И идём мы обе в низкий домик, я – неуверенно ступая в полутьме ограды, Ионовна – тяжко опираясь на меня и на батог. Ставлю молоко, пулей вылетаю на улицу, и уже краем глаза замечаю, как Ионовна, бормоча и трясясь, садится к столу.
 
P.S. Это очень старый рассказ. Он корявый, в нём так много всего сразу, но убрать что-то я не могу. Каждый раз, вспоминая родину (а в июле я её очень часто вспоминаю), я словно лечу над нашей деревней этаким нервным квадрокоптером.
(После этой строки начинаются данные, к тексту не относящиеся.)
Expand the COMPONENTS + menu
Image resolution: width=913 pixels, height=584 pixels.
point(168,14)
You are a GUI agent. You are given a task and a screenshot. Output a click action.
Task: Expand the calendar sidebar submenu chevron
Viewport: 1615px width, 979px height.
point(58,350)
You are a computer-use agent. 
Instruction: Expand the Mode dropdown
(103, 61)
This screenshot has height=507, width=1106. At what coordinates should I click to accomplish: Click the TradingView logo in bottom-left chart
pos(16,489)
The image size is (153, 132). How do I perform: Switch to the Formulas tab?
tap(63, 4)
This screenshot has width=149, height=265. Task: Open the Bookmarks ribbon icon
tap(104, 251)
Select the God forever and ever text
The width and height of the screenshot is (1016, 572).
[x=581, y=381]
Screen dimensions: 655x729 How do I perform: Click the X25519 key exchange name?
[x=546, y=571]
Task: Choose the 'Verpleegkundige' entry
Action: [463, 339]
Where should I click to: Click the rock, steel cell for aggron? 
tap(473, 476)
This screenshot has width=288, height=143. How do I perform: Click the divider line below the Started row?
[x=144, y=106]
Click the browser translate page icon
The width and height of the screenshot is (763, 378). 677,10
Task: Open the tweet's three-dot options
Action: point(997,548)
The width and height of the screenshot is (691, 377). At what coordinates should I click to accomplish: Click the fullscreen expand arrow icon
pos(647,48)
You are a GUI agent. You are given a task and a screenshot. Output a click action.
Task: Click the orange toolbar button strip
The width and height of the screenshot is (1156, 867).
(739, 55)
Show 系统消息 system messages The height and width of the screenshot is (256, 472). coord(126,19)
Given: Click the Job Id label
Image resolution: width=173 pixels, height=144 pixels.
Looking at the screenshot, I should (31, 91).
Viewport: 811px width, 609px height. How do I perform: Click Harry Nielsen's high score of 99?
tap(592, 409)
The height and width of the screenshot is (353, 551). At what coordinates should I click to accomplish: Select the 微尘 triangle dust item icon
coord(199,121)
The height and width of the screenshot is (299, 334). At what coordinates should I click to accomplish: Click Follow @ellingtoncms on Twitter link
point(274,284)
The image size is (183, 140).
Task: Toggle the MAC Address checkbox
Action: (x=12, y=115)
И вижу её всю сразу, лежащую буквой Н, если смотреть от карьеров на въезде, и встают передо мной деревенские старухи, как живые, и это я бьюсь мушкой в янтаре, а не они. Они всё такие же живые, в сапожках, ботинках, калошках на шерстяные носки, с фартуками поверх юбок, с белыми платками на головах, ждут, когда у Семёнихи внучка в лес сбегает и грибов принесёт.
В Петровскую родилась бабушка, и вершина лета у меня в этом веке который год уже сладко-горькая. Каждый год я маюсь - чем помянуть Анюту Семёновну? Её черты всё сложнее вызвать в памяти, её голос не сохранился ни на одной из записей, и всё что я могу - это лететь вдоль тропинки своей памяти и рассказывать, рассказывать. О деревенских дурачках, о деревенских старухах, о деревне в целом.
 
Куплю черного хлеба и съем горбушку с солью и луковицей в память.